Meski begitu, ada juga istilah white collar dan blue collar terkait pengkategorian buruh atau pekerja ini. Blue collar merujuk pada jenis pekerjaan yang lebih bersifat fisik atau teknis, seperti buruh pabrik, mekanik, supir, petugas kebersihan, dan sebagainya. Istilah ini berasal dari seragam kerja berwarna biru yang umum digunakan pekerja manual. Sementara itu, white collar merujuk pada pekerjaan kantoran atau profesional yang lebih bersifat administratif, analitis, atau intelektual. Contohnya adalah dokter, pengacara, manajer, akuntan, dan guru. Istilah ini muncul karena banyak pekerja di bidang ini menggunakan kemeja putih atau pakaian formal.
Dalam klasifikasi ini, dokter termasuk pekerja white collar, karena profesinya memerlukan pendidikan tinggi, tanggung jawab profesional, serta keterampilan intelektual. Namun, baik white collar maupun blue collar sama-sama dapat dikategorikan sebagai buruh atau pekerja jika mereka bekerja di bawah pihak lain dan menerima gaji. Ini sesuai dengan definisi formal dari UU Ketenagakerjaan.

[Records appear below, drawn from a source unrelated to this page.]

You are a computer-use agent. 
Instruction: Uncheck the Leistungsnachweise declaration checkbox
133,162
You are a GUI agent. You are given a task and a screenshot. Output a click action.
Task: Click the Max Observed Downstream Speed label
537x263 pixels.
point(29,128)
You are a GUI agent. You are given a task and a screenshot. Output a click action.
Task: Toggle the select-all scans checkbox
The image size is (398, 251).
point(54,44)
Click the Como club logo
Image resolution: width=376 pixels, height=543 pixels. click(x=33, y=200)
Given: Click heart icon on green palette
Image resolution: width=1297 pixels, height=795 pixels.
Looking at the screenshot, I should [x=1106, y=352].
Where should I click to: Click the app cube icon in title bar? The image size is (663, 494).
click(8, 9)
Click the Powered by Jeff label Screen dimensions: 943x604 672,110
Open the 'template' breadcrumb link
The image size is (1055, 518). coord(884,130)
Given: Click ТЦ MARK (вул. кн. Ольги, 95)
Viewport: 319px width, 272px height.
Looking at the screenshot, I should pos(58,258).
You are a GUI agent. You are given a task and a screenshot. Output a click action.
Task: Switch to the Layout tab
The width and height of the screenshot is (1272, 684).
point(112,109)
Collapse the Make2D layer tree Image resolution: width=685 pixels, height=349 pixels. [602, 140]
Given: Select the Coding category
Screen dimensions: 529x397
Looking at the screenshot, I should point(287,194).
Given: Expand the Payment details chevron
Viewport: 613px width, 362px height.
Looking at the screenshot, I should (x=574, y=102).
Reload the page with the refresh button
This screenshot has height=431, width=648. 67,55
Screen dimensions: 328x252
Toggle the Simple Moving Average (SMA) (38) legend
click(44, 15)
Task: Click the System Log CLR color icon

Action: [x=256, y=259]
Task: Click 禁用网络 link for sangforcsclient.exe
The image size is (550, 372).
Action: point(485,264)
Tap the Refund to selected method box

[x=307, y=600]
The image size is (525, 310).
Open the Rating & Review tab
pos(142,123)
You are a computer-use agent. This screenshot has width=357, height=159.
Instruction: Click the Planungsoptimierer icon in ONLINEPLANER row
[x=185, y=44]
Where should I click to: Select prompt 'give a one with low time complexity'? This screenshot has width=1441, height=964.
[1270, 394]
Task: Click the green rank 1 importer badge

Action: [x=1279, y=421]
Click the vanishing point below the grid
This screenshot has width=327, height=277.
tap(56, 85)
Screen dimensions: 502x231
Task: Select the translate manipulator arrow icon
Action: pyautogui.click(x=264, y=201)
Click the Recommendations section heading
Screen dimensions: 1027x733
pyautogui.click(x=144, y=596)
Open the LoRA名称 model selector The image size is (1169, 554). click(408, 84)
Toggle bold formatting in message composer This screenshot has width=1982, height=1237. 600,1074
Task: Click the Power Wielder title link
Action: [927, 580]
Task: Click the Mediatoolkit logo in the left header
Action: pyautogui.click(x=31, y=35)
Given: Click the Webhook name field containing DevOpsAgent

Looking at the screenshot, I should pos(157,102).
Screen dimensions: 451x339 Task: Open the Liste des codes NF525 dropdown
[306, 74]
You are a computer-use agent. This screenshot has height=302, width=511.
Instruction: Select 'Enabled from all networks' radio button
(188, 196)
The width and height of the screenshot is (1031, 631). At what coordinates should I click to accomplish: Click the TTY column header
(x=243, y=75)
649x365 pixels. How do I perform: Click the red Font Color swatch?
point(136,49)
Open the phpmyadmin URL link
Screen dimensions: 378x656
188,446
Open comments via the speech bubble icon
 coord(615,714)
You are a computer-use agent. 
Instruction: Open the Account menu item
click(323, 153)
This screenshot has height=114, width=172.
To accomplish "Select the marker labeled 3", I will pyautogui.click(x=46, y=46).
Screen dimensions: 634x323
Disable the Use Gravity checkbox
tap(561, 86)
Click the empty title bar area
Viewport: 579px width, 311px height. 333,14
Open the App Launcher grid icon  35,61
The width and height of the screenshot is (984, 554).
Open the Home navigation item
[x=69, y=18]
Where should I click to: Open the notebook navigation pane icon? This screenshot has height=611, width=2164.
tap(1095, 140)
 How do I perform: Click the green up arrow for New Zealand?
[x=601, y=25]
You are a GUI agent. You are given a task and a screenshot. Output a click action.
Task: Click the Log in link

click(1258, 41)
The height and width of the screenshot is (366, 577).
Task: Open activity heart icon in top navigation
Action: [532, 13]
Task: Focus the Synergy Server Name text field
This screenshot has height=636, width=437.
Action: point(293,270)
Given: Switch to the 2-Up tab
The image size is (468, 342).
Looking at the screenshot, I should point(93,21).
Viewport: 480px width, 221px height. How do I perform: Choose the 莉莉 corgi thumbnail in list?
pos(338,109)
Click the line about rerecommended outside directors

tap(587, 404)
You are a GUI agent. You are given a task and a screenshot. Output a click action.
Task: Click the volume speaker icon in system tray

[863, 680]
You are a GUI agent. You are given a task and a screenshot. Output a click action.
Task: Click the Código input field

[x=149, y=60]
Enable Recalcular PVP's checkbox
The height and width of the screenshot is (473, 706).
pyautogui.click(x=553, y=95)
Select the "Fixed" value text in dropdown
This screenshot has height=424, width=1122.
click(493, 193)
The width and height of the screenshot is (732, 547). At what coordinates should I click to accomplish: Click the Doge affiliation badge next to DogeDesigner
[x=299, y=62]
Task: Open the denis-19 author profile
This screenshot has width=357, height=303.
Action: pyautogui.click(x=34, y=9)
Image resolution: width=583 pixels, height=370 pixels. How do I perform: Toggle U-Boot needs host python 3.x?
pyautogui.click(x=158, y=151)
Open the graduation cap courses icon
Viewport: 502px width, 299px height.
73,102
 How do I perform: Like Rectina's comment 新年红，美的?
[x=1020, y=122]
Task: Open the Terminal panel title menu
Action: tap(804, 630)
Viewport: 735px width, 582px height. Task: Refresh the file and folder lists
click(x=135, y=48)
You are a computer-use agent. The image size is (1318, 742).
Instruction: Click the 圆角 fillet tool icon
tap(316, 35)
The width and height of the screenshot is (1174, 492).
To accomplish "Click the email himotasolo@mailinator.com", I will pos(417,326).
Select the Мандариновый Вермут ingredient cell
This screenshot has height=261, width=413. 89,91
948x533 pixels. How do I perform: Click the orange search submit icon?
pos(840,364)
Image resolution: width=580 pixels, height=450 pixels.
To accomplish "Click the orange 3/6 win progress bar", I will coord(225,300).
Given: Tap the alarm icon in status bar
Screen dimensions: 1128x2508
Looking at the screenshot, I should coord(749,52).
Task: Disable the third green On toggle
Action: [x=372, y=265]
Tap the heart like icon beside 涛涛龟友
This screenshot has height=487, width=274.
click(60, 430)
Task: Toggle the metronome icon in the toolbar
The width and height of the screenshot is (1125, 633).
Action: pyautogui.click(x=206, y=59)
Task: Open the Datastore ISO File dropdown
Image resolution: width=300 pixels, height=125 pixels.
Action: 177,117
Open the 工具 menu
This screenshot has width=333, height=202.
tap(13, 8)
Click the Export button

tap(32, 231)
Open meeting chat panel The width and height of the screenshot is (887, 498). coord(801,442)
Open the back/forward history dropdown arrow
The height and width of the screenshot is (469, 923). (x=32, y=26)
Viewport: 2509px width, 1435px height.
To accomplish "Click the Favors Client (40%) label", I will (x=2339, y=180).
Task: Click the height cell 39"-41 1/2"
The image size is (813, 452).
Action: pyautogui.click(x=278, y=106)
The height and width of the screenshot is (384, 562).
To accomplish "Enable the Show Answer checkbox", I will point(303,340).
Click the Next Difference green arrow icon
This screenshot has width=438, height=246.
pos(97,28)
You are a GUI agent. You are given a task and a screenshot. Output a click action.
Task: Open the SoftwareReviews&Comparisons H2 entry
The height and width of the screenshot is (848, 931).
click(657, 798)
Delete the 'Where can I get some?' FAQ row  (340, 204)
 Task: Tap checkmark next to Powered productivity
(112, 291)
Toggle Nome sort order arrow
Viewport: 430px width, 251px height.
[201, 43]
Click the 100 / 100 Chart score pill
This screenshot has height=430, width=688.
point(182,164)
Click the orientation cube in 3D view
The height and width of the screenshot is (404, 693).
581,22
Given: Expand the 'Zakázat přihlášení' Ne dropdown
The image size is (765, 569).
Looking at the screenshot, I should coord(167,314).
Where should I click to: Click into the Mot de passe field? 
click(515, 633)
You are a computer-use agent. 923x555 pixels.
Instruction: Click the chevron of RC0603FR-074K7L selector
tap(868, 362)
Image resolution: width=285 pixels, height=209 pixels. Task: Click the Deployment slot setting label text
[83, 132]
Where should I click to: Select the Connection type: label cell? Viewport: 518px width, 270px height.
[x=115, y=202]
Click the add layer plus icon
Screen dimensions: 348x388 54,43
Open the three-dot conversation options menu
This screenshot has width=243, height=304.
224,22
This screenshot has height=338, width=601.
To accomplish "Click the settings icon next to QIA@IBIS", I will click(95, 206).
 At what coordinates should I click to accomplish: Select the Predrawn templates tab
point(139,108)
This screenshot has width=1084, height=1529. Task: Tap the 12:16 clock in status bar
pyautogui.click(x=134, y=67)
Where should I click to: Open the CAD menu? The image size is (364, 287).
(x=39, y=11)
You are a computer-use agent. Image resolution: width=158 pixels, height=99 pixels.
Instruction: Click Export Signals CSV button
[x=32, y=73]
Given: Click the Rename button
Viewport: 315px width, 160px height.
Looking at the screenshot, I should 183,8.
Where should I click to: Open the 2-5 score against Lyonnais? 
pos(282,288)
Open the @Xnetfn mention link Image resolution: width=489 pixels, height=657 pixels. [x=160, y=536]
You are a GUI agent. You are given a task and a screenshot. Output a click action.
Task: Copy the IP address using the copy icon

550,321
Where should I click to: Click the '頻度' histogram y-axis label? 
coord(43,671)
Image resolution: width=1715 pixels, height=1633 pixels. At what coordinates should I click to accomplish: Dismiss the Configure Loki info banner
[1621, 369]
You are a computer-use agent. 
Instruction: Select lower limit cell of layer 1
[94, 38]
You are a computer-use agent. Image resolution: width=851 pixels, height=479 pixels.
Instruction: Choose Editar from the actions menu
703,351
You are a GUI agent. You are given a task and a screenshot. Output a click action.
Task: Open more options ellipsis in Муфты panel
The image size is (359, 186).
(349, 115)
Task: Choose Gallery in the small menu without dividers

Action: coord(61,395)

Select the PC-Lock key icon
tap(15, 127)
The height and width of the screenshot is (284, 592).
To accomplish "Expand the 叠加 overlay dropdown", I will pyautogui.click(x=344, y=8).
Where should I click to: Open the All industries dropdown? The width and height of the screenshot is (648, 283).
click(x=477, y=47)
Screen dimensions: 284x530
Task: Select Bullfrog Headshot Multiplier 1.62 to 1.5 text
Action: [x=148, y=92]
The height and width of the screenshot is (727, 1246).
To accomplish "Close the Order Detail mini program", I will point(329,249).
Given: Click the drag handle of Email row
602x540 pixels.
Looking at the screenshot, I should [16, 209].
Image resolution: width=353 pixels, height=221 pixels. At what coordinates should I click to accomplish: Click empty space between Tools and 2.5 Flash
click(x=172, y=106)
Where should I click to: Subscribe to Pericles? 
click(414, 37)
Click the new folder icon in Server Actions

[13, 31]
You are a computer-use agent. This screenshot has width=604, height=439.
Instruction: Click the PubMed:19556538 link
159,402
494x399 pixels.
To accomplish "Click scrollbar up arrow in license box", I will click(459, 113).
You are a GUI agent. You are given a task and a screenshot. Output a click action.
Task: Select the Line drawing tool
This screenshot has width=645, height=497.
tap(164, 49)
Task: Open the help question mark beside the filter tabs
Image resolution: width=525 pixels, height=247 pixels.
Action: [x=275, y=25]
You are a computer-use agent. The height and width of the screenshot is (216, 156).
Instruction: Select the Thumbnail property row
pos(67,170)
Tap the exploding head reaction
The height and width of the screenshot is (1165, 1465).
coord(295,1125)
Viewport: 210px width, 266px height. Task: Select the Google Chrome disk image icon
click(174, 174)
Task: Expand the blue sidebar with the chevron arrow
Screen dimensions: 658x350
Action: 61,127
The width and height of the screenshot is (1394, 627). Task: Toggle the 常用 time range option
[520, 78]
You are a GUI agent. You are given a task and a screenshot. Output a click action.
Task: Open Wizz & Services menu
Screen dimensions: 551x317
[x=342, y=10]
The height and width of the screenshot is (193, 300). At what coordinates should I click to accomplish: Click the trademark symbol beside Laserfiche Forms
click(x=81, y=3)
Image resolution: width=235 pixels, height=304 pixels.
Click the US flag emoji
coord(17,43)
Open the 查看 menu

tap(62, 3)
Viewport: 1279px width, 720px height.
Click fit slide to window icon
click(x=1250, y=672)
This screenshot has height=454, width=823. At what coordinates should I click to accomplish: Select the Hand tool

Dengan demikian, apakah dokter termasuk buruh? Jawabannya adalah dokter bisa dikategorikan sebagai buruh profesional jika ia bekerja di bawah instansi atau organisasi, bukan praktik pribadi. Sebaliknya, dokter yang membuka praktik sendiri dan memiliki karyawan dapat dikategorikan sebagai pengusaha atau pemberi kerja.